◆ WORK TO BE COMPLETED ◆
Please render the entries below as a Markdown table with the columns Row and Line, giving each nonblank line its own numbered row.

◆ STORED DATA ◆
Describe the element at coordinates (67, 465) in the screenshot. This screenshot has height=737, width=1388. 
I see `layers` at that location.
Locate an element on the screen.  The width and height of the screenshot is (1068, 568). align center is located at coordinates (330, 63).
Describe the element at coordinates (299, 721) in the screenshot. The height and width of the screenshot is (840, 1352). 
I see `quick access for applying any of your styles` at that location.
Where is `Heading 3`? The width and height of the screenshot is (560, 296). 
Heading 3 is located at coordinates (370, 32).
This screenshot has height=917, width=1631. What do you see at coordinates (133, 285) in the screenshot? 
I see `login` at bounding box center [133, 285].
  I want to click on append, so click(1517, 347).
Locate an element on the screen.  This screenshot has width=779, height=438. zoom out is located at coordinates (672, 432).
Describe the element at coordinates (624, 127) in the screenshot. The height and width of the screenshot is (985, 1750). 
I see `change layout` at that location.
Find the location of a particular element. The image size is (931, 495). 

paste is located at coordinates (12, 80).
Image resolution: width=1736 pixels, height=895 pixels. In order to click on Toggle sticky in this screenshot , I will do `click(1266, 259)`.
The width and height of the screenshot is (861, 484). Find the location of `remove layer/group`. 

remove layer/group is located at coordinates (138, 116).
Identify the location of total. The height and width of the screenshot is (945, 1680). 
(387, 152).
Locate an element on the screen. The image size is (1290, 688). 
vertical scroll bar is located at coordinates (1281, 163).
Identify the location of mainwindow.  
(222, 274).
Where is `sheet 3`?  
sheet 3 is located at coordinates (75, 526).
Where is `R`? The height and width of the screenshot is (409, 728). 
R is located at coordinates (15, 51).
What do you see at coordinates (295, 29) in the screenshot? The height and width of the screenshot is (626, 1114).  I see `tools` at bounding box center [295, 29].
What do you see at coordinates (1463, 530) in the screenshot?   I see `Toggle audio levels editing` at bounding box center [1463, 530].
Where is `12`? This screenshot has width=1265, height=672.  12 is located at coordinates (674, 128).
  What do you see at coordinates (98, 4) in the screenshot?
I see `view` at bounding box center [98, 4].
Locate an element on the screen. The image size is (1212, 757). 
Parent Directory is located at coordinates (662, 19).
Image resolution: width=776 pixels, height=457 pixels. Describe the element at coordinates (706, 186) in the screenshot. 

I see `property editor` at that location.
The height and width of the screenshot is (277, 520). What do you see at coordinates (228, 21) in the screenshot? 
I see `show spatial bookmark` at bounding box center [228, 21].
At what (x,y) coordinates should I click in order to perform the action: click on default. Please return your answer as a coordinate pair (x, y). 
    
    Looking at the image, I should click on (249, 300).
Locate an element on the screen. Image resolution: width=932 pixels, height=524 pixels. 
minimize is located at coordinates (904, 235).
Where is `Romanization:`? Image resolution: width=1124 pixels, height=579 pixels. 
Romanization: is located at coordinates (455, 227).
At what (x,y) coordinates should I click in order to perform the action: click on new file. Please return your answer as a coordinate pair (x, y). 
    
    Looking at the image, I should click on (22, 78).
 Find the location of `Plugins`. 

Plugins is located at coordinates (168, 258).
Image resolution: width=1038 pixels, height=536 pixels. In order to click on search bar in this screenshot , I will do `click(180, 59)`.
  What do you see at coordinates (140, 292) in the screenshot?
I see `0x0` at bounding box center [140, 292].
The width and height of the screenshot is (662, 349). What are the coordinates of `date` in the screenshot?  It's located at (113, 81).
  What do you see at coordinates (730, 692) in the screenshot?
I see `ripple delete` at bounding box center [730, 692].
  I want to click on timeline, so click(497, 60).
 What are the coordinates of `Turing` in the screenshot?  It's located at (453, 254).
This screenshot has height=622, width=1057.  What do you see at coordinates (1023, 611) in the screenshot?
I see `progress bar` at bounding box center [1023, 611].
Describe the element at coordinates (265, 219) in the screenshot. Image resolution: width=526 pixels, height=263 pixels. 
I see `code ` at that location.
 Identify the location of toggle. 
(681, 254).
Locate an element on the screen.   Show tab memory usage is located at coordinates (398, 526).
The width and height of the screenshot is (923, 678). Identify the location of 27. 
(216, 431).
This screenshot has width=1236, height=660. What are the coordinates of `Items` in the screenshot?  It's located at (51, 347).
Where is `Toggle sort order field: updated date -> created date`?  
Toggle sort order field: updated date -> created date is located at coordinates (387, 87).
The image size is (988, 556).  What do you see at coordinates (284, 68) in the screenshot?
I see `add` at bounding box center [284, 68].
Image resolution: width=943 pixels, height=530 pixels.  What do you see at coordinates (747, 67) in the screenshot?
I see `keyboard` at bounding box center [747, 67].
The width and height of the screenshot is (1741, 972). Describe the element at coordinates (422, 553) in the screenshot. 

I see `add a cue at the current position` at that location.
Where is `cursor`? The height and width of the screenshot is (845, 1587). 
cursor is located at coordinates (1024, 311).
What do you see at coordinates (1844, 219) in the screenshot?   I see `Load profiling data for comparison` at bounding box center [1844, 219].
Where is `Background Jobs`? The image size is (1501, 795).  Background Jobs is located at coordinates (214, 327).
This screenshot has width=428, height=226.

◆ TASK RESULT ◆
| Row | Line |
|---|---|
| 1 | Describe the element at coordinates (67, 465) in the screenshot. This screenshot has height=737, width=1388.  |
| 2 | I see `layers` at that location. |
| 3 | Locate an element on the screen.  The width and height of the screenshot is (1068, 568). align center is located at coordinates (330, 63). |
| 4 | Describe the element at coordinates (299, 721) in the screenshot. The height and width of the screenshot is (840, 1352).  |
| 5 | I see `quick access for applying any of your styles` at that location. |
| 6 | Where is `Heading 3`? The width and height of the screenshot is (560, 296).  |
| 7 | Heading 3 is located at coordinates (370, 32). |
| 8 | This screenshot has height=917, width=1631. What do you see at coordinates (133, 285) in the screenshot?  |
| 9 | I see `login` at bounding box center [133, 285]. |
| 10 |   I want to click on append, so click(1517, 347). |
| 11 | Locate an element on the screen.  This screenshot has width=779, height=438. zoom out is located at coordinates (672, 432). |
| 12 | Describe the element at coordinates (624, 127) in the screenshot. The height and width of the screenshot is (985, 1750).  |
| 13 | I see `change layout` at that location. |
| 14 | Find the location of a particular element. The image size is (931, 495).  |
| 15 | paste is located at coordinates (12, 80). |
| 16 | Image resolution: width=1736 pixels, height=895 pixels. In order to click on Toggle sticky in this screenshot , I will do `click(1266, 259)`. |
| 17 | The width and height of the screenshot is (861, 484). Find the location of `remove layer/group`.  |
| 18 | remove layer/group is located at coordinates (138, 116). |
| 19 | Identify the location of total. The height and width of the screenshot is (945, 1680).  |
| 20 | (387, 152). |
| 21 | Locate an element on the screen. The image size is (1290, 688).  |
| 22 | vertical scroll bar is located at coordinates (1281, 163). |
| 23 | Identify the location of mainwindow.   |
| 24 | (222, 274). |
| 25 | Where is `sheet 3`?   |
| 26 | sheet 3 is located at coordinates (75, 526). |
| 27 | Where is `R`? The height and width of the screenshot is (409, 728).  |
| 28 | R is located at coordinates (15, 51). |
| 29 | What do you see at coordinates (295, 29) in the screenshot? The height and width of the screenshot is (626, 1114).  I see `tools` at bounding box center [295, 29]. |
| 30 | What do you see at coordinates (1463, 530) in the screenshot?   I see `Toggle audio levels editing` at bounding box center [1463, 530]. |
| 31 | Where is `12`? This screenshot has width=1265, height=672.  12 is located at coordinates (674, 128). |
| 32 |   What do you see at coordinates (98, 4) in the screenshot? |
| 33 | I see `view` at bounding box center [98, 4]. |
| 34 | Locate an element on the screen. The image size is (1212, 757).  |
| 35 | Parent Directory is located at coordinates (662, 19). |
| 36 | Image resolution: width=776 pixels, height=457 pixels. Describe the element at coordinates (706, 186) in the screenshot.  |
| 37 | I see `property editor` at that location. |
| 38 | The height and width of the screenshot is (277, 520). What do you see at coordinates (228, 21) in the screenshot?  |
| 39 | I see `show spatial bookmark` at bounding box center [228, 21]. |
| 40 | At what (x,y) coordinates should I click in order to perform the action: click on default. Please return your answer as a coordinate pair (x, y).  |
| 41 |     Looking at the image, I should click on (249, 300). |
| 42 | Locate an element on the screen. Image resolution: width=932 pixels, height=524 pixels.  |
| 43 | minimize is located at coordinates (904, 235). |
| 44 | Where is `Romanization:`? Image resolution: width=1124 pixels, height=579 pixels.  |
| 45 | Romanization: is located at coordinates (455, 227). |
| 46 | At what (x,y) coordinates should I click in order to perform the action: click on new file. Please return your answer as a coordinate pair (x, y).  |
| 47 |     Looking at the image, I should click on (22, 78). |
| 48 |  Find the location of `Plugins`.  |
| 49 | Plugins is located at coordinates (168, 258). |
| 50 | Image resolution: width=1038 pixels, height=536 pixels. In order to click on search bar in this screenshot , I will do `click(180, 59)`. |
| 51 |   What do you see at coordinates (140, 292) in the screenshot? |
| 52 | I see `0x0` at bounding box center [140, 292]. |
| 53 | The width and height of the screenshot is (662, 349). What are the coordinates of `date` in the screenshot?  It's located at (113, 81). |
| 54 |   What do you see at coordinates (730, 692) in the screenshot? |
| 55 | I see `ripple delete` at bounding box center [730, 692]. |
| 56 |   I want to click on timeline, so click(497, 60). |
| 57 |  What are the coordinates of `Turing` in the screenshot?  It's located at (453, 254). |
| 58 | This screenshot has height=622, width=1057.  What do you see at coordinates (1023, 611) in the screenshot? |
| 59 | I see `progress bar` at bounding box center [1023, 611]. |
| 60 | Describe the element at coordinates (265, 219) in the screenshot. Image resolution: width=526 pixels, height=263 pixels.  |
| 61 | I see `code ` at that location. |
| 62 |  Identify the location of toggle.  |
| 63 | (681, 254). |
| 64 | Locate an element on the screen.   Show tab memory usage is located at coordinates (398, 526). |
| 65 | The width and height of the screenshot is (923, 678). Identify the location of 27.  |
| 66 | (216, 431). |
| 67 | This screenshot has width=1236, height=660. What are the coordinates of `Items` in the screenshot?  It's located at (51, 347). |
| 68 | Where is `Toggle sort order field: updated date -> created date`?   |
| 69 | Toggle sort order field: updated date -> created date is located at coordinates (387, 87). |
| 70 | The image size is (988, 556).  What do you see at coordinates (284, 68) in the screenshot? |
| 71 | I see `add` at bounding box center [284, 68]. |
| 72 | Image resolution: width=943 pixels, height=530 pixels.  What do you see at coordinates (747, 67) in the screenshot? |
| 73 | I see `keyboard` at bounding box center [747, 67]. |
| 74 | The width and height of the screenshot is (1741, 972). Describe the element at coordinates (422, 553) in the screenshot.  |
| 75 | I see `add a cue at the current position` at that location. |
| 76 | Where is `cursor`? The height and width of the screenshot is (845, 1587).  |
| 77 | cursor is located at coordinates (1024, 311). |
| 78 | What do you see at coordinates (1844, 219) in the screenshot?   I see `Load profiling data for comparison` at bounding box center [1844, 219]. |
| 79 | Where is `Background Jobs`? The image size is (1501, 795).  Background Jobs is located at coordinates (214, 327). |
| 80 | This screenshot has width=428, height=226. |